Saturday, July 14, 2018

Playing with Docker

It's been stressful at work, home, and everything else but I have had some time to learn new technologies (or learn more about them). I just published my first node-red node called node-red-contrib-mytimeout. It started out as a clone of Pete Scargill's node-red-contrib-timeout. I just wanted to learn how to create a node and publish it. It quickly morphed into a node of it's own. I found I didn't really understand Pete's code so I poked at it until it did what I wanted. But the code ended up having so many corner cases and patches to get it to work that it became unmaintainable. So I rewrote it starting with a simple state machine. Then I started to run into the corner cases (mostly the different types of input) that the node needed to handle. So I rewrote it again and again and again. I think it's much better now. :-) I'm not saying it's the best way to do things or that I'm a great programmer just that it's better than it was ... a lot cleaner. One thing I picked up was putting node-red into it's own docker container. That helped with testing the new code. Which is all manual at the moment. It seems that I need to learn to make better use of git branches to deal with master, hotfix and features. I did try to make use of node-red-node-test-helper but I don't quite understand it yet and I haven't been able to get the examples to work. I'll spend a bit more time with docker and node-red and understanding node-red-node-test-helper. I did manage to find the solution to being able to do a docker exec and getting an error

$ docker exec -it mynodered /bin/bash
unable to find user node-red: no matching entries in passwd file
$ docker exec -it -u 1001 mynodered /bin/bash

I figured out 1001 for user node-red by looking at the /etc/passwd file that I copied out of the container. I could have also logged in as root with 0 and poked around but being root should be limited to only when you need it.

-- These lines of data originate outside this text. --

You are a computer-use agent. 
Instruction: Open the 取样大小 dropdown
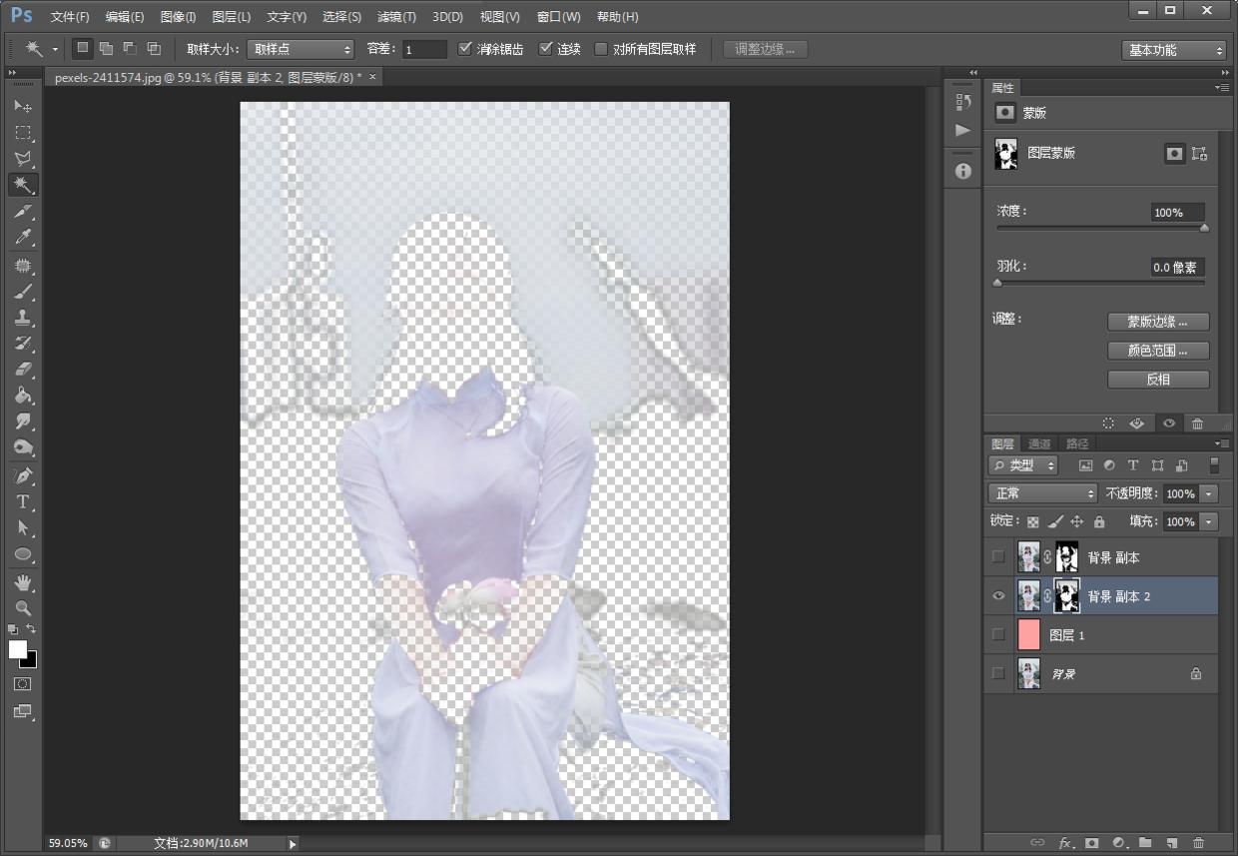point(301,49)
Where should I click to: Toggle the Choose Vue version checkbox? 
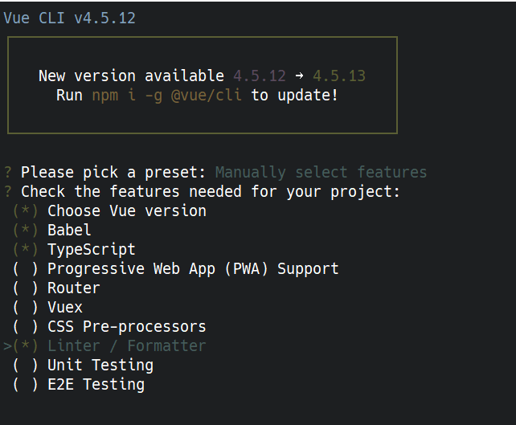tap(26, 210)
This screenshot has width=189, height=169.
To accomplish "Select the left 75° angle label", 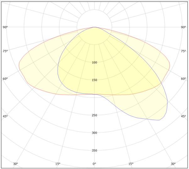I will click(x=5, y=51).
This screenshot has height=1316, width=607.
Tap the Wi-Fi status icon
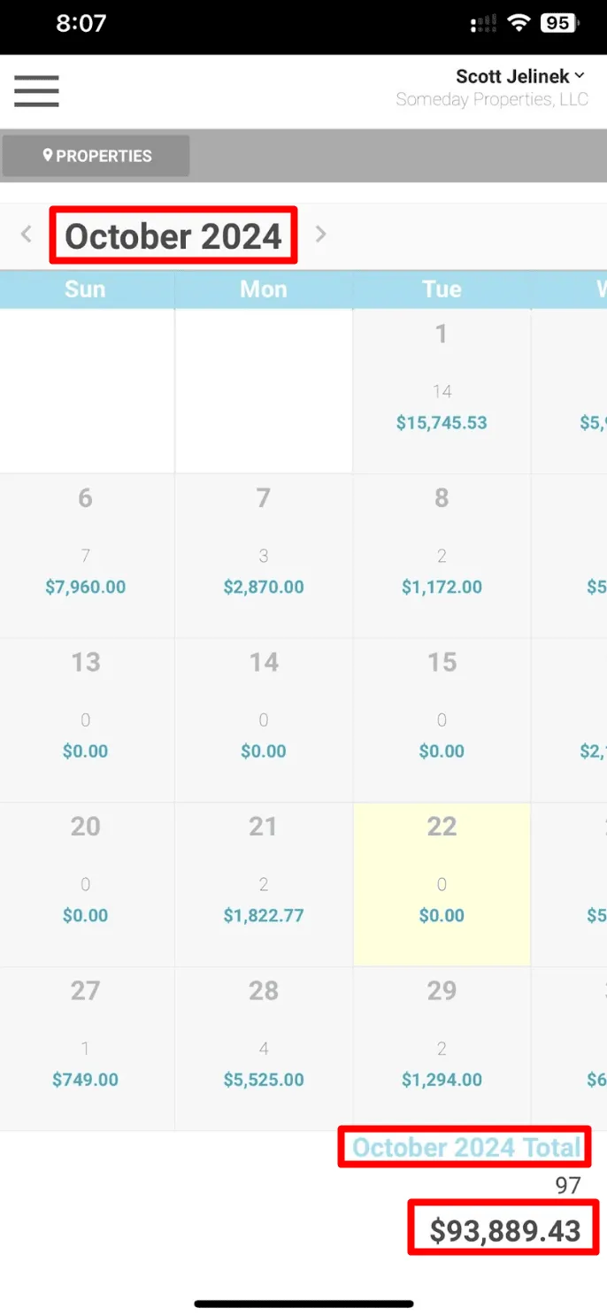point(519,24)
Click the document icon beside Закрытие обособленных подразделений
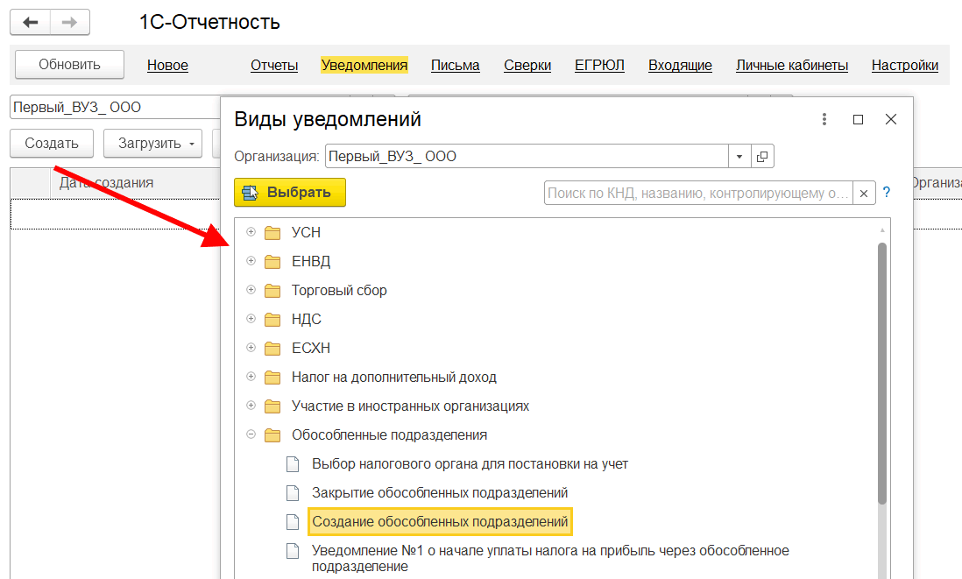 click(x=294, y=493)
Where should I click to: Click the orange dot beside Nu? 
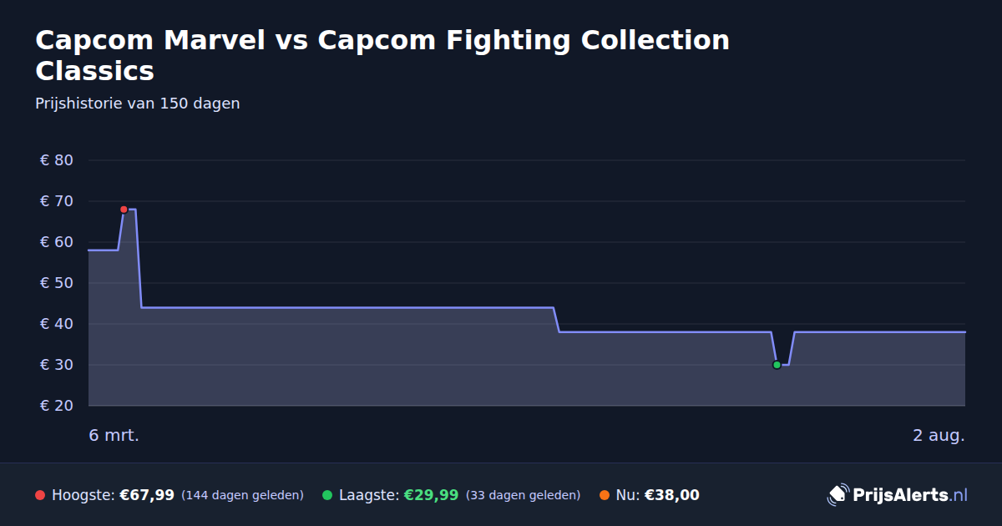[x=605, y=495]
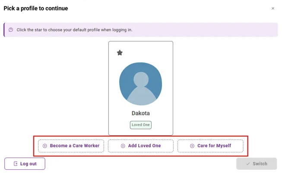Click the checkmark icon in Switch
Screen dimensions: 282x174
point(248,164)
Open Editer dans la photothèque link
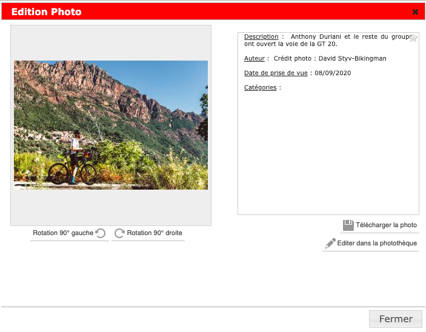This screenshot has height=332, width=426. (x=377, y=243)
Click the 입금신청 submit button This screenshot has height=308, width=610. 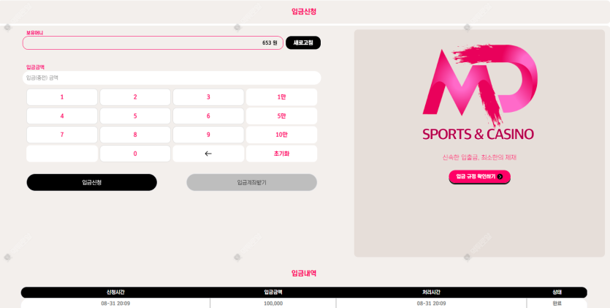(x=92, y=182)
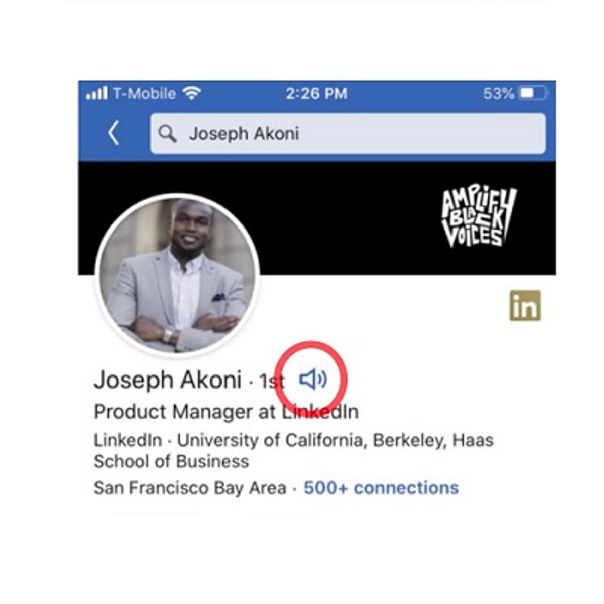The image size is (604, 604).
Task: Open the 500+ connections link
Action: 381,488
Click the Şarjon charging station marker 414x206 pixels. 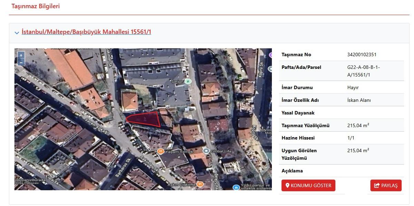pyautogui.click(x=188, y=81)

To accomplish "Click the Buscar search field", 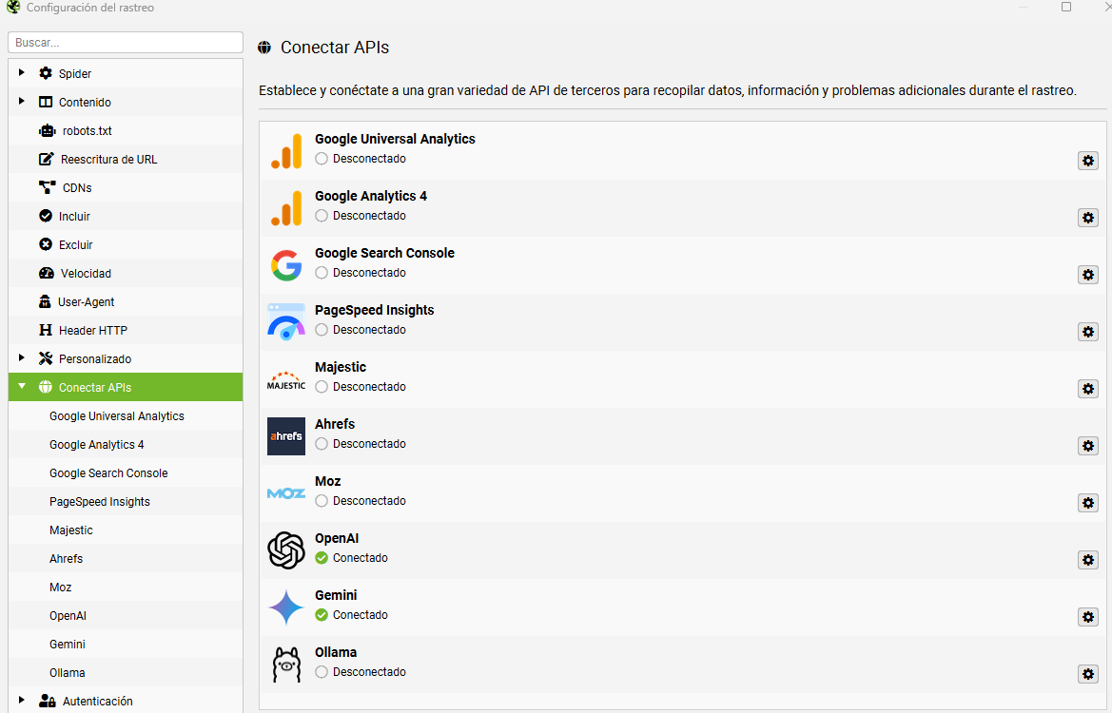I will [x=126, y=43].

Once I figure out node-red and some kind of reasonable testing strategy I'll have my first Continous Integration (CI) project completed. I do see the full value of this as a way not to repeat the mistakes of the past.

Sunday, March 25, 2018

My TCF HA Demo & Presentation (March 17th 2018)

My 2018 presentation went well but not perfectly. I decided that I would explain a little bit, then demo, then go on to further explain everything. I really want the demo to stay at the start of the presentation, perhaps better if it runs throughout the demonstration as I show the parts so the demo is more interactive (I can do that). Perhaps a little paint would also help indicate what is what. The demo went perfectly (unlike last year where dnsmasq somehow lost it's settings). The test program did a nice job and wow'd everyone. I think I need to take advantage of that. This year I put a lot of effort into building the display, then at the last minute realized I hadn't organized my slides (Doh! I have a lot!). So I tossed out anything I couldn't easily explain or wasn't pertinent and tried to get some order. I didn't get a chance to run through the material but I really know this stuff, what could go wrong? Well the first thing, I didn't really looked at the front of the display. It seems I cleaned up so well that there was no way to tell what controller was controlling what bulb. So basically no one knew what they were looking at which led to a lot of confusion. Also the next issue was that there was no base use case. Something simple (thanks Bill Dudley for pointing that out). That would have given me a nice base to start with. So next year's presentation will be clearer, start with something simple, one Sonoff Basic and a bulb and grow from there. I've also noticed that many folks have said that I have so much that I probably need 2 hours to cover it all. So next year I'll do 2 presentations. For now I'll start off with the explanation, then the second I'll actually build and add devices (sonoff's with the Arduino Sonoff-Tasmota software) and add it to the Node-Red setup. Perhaps, if there's time I can show some of what MQTT is doing.

So the lessons learned, always walk through the presentation even if you know the material. Start simple and expand. Share the presentation with others and listen to their opinions. You may not be able to use their advice but it should give you some ideas. Look at things from the audience view (literally) you might see something that confusing or not clear.